▸ REQUIREMENT
Give back every one of the rows below word for word, but leave the pictures out.

▸ SOURCE MATERIAL
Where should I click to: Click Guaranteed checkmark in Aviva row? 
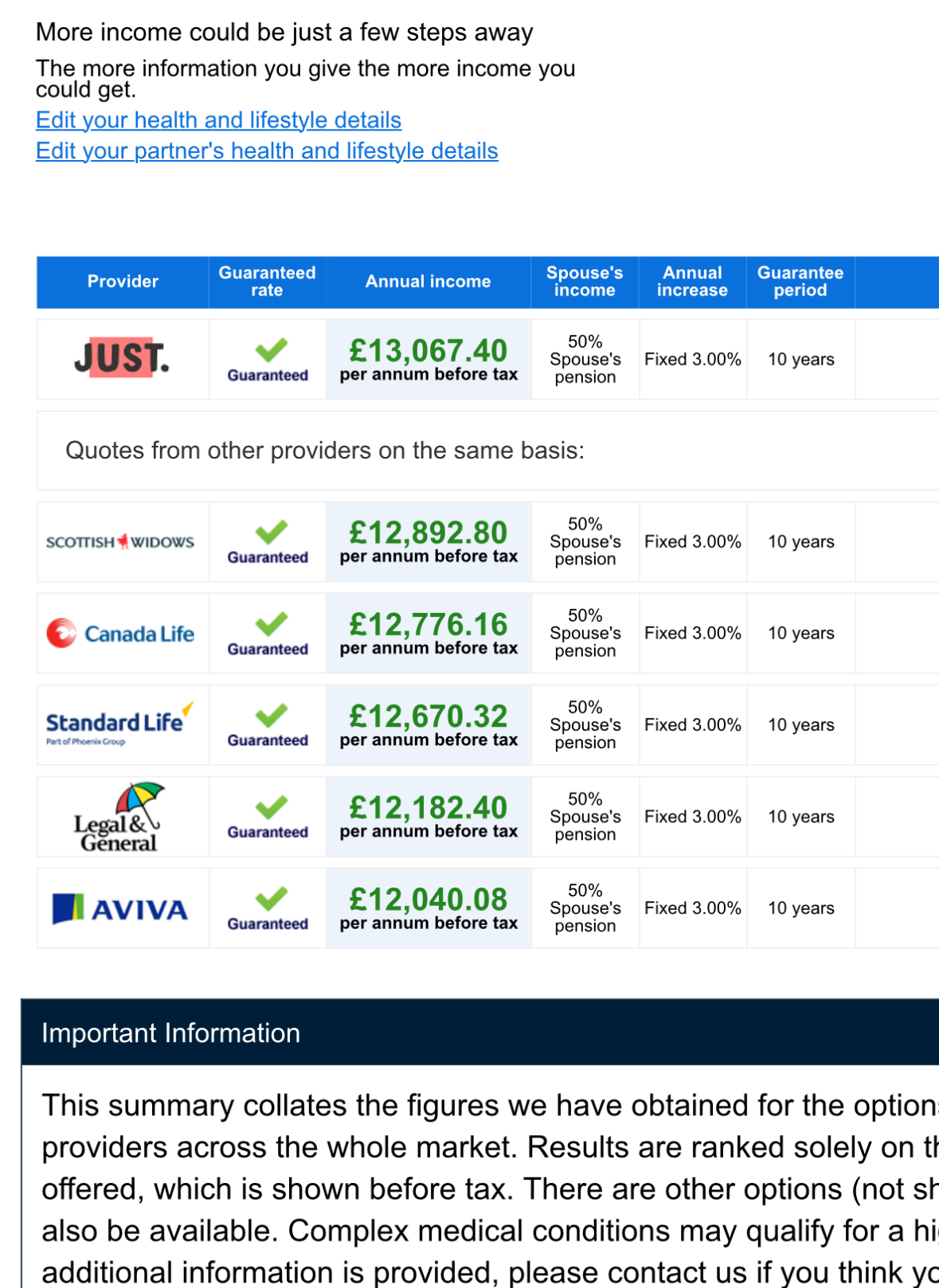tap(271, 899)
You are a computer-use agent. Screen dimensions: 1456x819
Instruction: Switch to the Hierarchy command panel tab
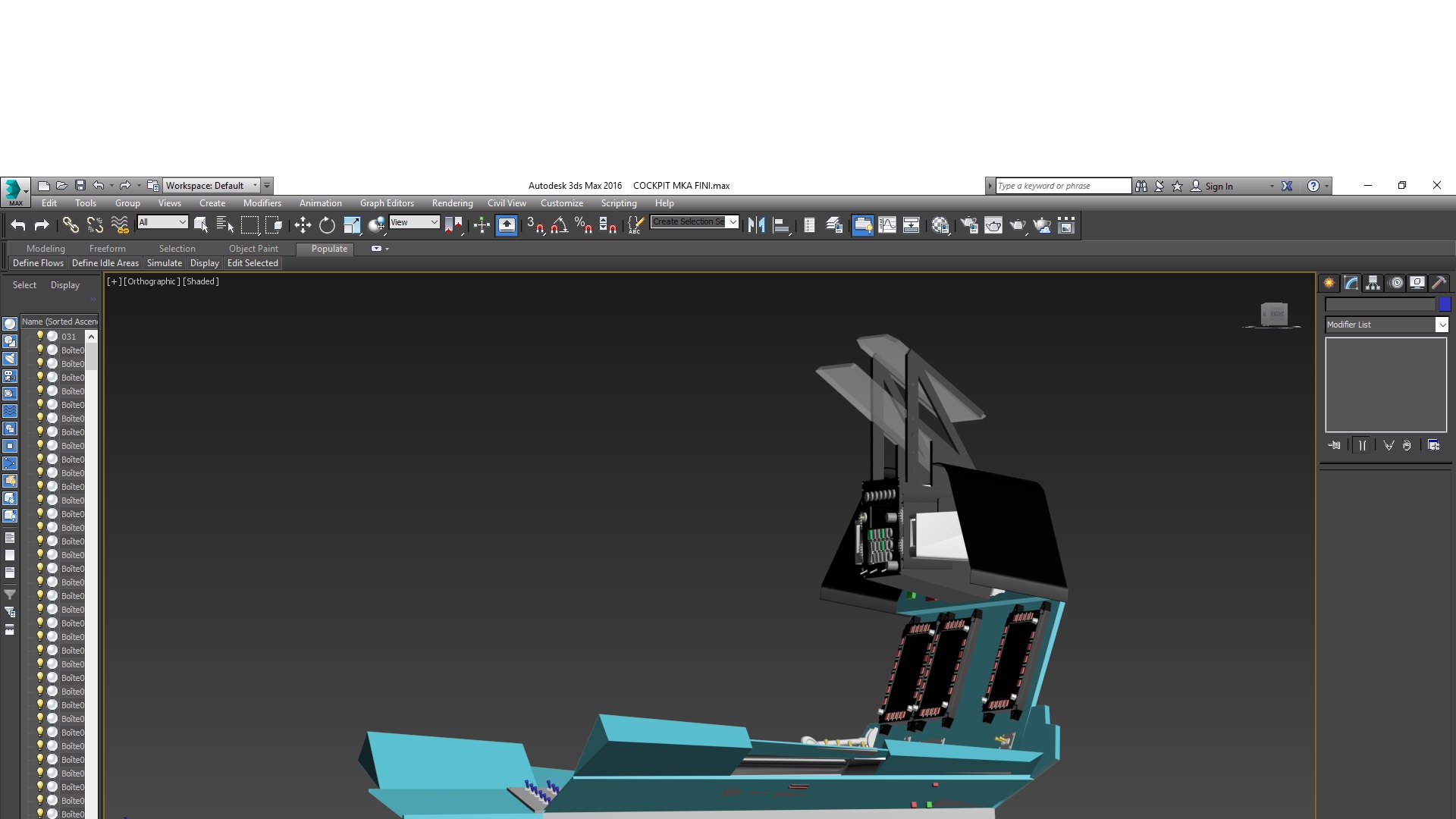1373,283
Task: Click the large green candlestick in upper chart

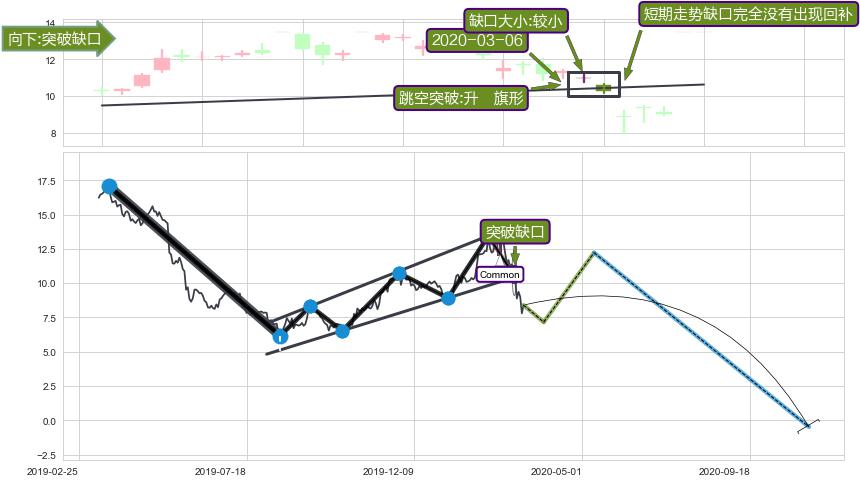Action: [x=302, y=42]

▸ FINAL RESULT
Where should I click to: Click Guaranteed checkmark in Aviva row? 
tap(271, 899)
You are a computer-use agent. Screen dimensions: 1456x819
Instruction: Switch to the Hierarchy command panel tab
1373,283
Task: Click the large green candlestick in upper chart

Action: [x=302, y=42]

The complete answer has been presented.